═════ Materials provided
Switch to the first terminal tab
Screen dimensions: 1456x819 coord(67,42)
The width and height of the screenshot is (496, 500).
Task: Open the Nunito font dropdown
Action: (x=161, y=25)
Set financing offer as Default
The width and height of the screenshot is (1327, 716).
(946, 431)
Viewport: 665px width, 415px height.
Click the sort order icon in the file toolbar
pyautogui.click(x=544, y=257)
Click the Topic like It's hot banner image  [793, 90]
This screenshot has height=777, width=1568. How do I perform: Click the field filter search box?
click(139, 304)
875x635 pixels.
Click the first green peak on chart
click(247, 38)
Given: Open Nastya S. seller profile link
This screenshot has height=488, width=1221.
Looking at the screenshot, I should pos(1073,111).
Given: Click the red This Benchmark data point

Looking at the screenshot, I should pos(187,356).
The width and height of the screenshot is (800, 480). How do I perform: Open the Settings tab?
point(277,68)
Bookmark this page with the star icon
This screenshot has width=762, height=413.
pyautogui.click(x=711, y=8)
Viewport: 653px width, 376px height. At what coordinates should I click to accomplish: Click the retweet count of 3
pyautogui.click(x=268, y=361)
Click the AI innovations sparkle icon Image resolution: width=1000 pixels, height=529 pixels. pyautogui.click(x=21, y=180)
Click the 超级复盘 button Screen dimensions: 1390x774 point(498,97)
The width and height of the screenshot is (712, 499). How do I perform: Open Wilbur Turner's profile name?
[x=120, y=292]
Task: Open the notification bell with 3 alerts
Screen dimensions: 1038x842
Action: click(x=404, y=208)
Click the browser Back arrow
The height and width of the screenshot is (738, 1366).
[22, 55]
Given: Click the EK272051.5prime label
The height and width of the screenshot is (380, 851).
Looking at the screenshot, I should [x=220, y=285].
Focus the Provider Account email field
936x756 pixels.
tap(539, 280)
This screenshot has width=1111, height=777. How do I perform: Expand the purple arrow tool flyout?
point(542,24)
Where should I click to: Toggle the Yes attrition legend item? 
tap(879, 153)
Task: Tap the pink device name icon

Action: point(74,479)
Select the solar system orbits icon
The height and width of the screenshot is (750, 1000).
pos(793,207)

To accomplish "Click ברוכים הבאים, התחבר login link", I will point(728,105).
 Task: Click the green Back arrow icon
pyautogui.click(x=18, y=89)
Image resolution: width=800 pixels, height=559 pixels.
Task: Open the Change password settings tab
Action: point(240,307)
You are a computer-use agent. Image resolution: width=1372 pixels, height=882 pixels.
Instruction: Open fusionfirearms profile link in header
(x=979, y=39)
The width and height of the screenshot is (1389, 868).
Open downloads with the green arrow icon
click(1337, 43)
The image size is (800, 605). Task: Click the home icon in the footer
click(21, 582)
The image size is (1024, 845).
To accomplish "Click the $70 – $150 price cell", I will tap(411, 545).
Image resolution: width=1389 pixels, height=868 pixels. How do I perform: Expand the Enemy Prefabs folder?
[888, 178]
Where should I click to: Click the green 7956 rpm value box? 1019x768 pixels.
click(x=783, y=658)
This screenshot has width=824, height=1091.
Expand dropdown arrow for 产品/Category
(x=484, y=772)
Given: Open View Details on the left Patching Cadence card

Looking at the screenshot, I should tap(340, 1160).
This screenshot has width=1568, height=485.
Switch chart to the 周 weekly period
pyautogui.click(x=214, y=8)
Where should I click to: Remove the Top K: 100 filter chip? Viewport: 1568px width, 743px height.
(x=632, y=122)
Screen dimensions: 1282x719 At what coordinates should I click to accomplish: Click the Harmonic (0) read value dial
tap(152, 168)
══════════
What is needed:
Please reproduce all of the records exactly as they stand.

Solution to the problem:
Switch to the first terminal tab
Screen dimensions: 1456x819 coord(67,42)
The width and height of the screenshot is (496, 500).
Task: Open the Nunito font dropdown
Action: (x=161, y=25)
Set financing offer as Default
The width and height of the screenshot is (1327, 716).
(946, 431)
Viewport: 665px width, 415px height.
Click the sort order icon in the file toolbar
pyautogui.click(x=544, y=257)
Click the Topic like It's hot banner image  [793, 90]
This screenshot has height=777, width=1568. How do I perform: Click the field filter search box?
click(139, 304)
875x635 pixels.
Click the first green peak on chart
click(247, 38)
Given: Open Nastya S. seller profile link
This screenshot has height=488, width=1221.
Looking at the screenshot, I should pos(1073,111).
Given: Click the red This Benchmark data point

Looking at the screenshot, I should pos(187,356).
The width and height of the screenshot is (800, 480). How do I perform: Open the Settings tab?
point(277,68)
Bookmark this page with the star icon
This screenshot has width=762, height=413.
pyautogui.click(x=711, y=8)
Viewport: 653px width, 376px height. At what coordinates should I click to accomplish: Click the retweet count of 3
pyautogui.click(x=268, y=361)
Click the AI innovations sparkle icon Image resolution: width=1000 pixels, height=529 pixels. pyautogui.click(x=21, y=180)
Click the 超级复盘 button Screen dimensions: 1390x774 point(498,97)
The width and height of the screenshot is (712, 499). How do I perform: Open Wilbur Turner's profile name?
[x=120, y=292]
Task: Open the notification bell with 3 alerts
Screen dimensions: 1038x842
Action: click(x=404, y=208)
Click the browser Back arrow
The height and width of the screenshot is (738, 1366).
[22, 55]
Given: Click the EK272051.5prime label
The height and width of the screenshot is (380, 851).
Looking at the screenshot, I should [x=220, y=285].
Focus the Provider Account email field
936x756 pixels.
tap(539, 280)
This screenshot has width=1111, height=777. How do I perform: Expand the purple arrow tool flyout?
point(542,24)
Where should I click to: Toggle the Yes attrition legend item? 
tap(879, 153)
Task: Tap the pink device name icon

Action: point(74,479)
Select the solar system orbits icon
The height and width of the screenshot is (750, 1000).
pos(793,207)

To accomplish "Click ברוכים הבאים, התחבר login link", I will point(728,105).
 Task: Click the green Back arrow icon
pyautogui.click(x=18, y=89)
Image resolution: width=800 pixels, height=559 pixels.
Task: Open the Change password settings tab
Action: point(240,307)
You are a computer-use agent. Image resolution: width=1372 pixels, height=882 pixels.
Instruction: Open fusionfirearms profile link in header
(x=979, y=39)
The width and height of the screenshot is (1389, 868).
Open downloads with the green arrow icon
click(1337, 43)
The image size is (800, 605). Task: Click the home icon in the footer
click(21, 582)
The image size is (1024, 845).
To accomplish "Click the $70 – $150 price cell", I will tap(411, 545).
Image resolution: width=1389 pixels, height=868 pixels. How do I perform: Expand the Enemy Prefabs folder?
[888, 178]
Where should I click to: Click the green 7956 rpm value box? 1019x768 pixels.
click(x=783, y=658)
This screenshot has width=824, height=1091.
Expand dropdown arrow for 产品/Category
(x=484, y=772)
Given: Open View Details on the left Patching Cadence card

Looking at the screenshot, I should tap(340, 1160).
This screenshot has width=1568, height=485.
Switch chart to the 周 weekly period
pyautogui.click(x=214, y=8)
Where should I click to: Remove the Top K: 100 filter chip? Viewport: 1568px width, 743px height.
(x=632, y=122)
Screen dimensions: 1282x719 At what coordinates should I click to accomplish: Click the Harmonic (0) read value dial
tap(152, 168)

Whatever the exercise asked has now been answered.